RECORDS PROVIDED:
------------------------

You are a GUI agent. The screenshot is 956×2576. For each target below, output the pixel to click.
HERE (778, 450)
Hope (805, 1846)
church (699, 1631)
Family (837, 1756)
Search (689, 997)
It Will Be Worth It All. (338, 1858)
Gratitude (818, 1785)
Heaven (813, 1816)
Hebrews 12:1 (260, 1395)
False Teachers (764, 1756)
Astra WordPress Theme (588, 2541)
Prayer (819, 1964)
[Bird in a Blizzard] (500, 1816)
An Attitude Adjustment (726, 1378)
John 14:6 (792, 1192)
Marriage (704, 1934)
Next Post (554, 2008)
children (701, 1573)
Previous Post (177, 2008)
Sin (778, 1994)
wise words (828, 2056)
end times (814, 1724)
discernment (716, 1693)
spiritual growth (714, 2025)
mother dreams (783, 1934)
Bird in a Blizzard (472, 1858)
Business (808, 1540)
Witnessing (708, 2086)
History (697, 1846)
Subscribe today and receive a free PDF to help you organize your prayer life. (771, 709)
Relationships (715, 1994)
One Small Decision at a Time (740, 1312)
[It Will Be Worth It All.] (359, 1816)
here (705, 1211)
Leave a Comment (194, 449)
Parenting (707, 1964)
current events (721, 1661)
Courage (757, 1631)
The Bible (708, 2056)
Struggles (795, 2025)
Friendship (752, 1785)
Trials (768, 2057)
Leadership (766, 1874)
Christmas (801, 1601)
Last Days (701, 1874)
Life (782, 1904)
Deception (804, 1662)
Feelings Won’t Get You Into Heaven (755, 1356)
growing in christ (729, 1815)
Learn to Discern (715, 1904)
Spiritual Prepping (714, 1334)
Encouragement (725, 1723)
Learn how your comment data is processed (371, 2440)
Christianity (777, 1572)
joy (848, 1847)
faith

------------------------

TASK DETAILS:
The output must consist solely of the lines from the first line of the records through the line containing "Gratitude (818, 1785)", reproduced exactly.

TASK RESULT:
You are a GUI agent. The screenshot is 956×2576. For each target below, output the pixel to click.
HERE (778, 450)
Hope (805, 1846)
church (699, 1631)
Family (837, 1756)
Search (689, 997)
It Will Be Worth It All. (338, 1858)
Gratitude (818, 1785)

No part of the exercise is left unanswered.